(What the task requires)
Copy out, word for word, the rows from the first one up to and including the line containing "coord(228,1164)".
# Start of Listing
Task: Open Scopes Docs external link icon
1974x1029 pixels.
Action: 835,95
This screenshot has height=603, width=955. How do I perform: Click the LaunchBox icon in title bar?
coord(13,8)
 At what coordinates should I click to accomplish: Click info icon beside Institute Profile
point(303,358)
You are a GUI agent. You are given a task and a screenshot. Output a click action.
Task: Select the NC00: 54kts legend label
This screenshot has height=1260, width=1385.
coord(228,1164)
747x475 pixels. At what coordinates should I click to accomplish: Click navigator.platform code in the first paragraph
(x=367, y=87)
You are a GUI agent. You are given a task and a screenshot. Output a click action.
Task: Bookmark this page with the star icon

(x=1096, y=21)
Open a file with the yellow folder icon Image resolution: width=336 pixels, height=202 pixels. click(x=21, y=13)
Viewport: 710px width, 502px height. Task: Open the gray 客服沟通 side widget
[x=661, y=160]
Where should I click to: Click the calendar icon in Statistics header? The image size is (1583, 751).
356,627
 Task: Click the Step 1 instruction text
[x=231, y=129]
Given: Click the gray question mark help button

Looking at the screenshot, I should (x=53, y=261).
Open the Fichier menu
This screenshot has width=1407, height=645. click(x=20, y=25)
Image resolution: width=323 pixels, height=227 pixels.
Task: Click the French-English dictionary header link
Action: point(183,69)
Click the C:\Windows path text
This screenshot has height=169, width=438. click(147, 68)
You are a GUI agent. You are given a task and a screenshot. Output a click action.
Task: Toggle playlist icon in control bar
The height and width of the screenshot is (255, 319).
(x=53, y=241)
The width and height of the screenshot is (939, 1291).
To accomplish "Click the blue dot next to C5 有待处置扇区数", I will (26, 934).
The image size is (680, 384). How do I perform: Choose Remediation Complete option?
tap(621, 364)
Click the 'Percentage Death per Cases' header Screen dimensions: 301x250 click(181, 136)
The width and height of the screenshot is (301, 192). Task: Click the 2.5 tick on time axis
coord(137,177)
# End of Listing
(Solution to this exercise)
Task: Open Scopes Docs external link icon
1974x1029 pixels.
Action: 835,95
This screenshot has height=603, width=955. How do I perform: Click the LaunchBox icon in title bar?
coord(13,8)
 At what coordinates should I click to accomplish: Click info icon beside Institute Profile
point(303,358)
You are a GUI agent. You are given a task and a screenshot. Output a click action.
Task: Select the NC00: 54kts legend label
This screenshot has height=1260, width=1385.
coord(228,1164)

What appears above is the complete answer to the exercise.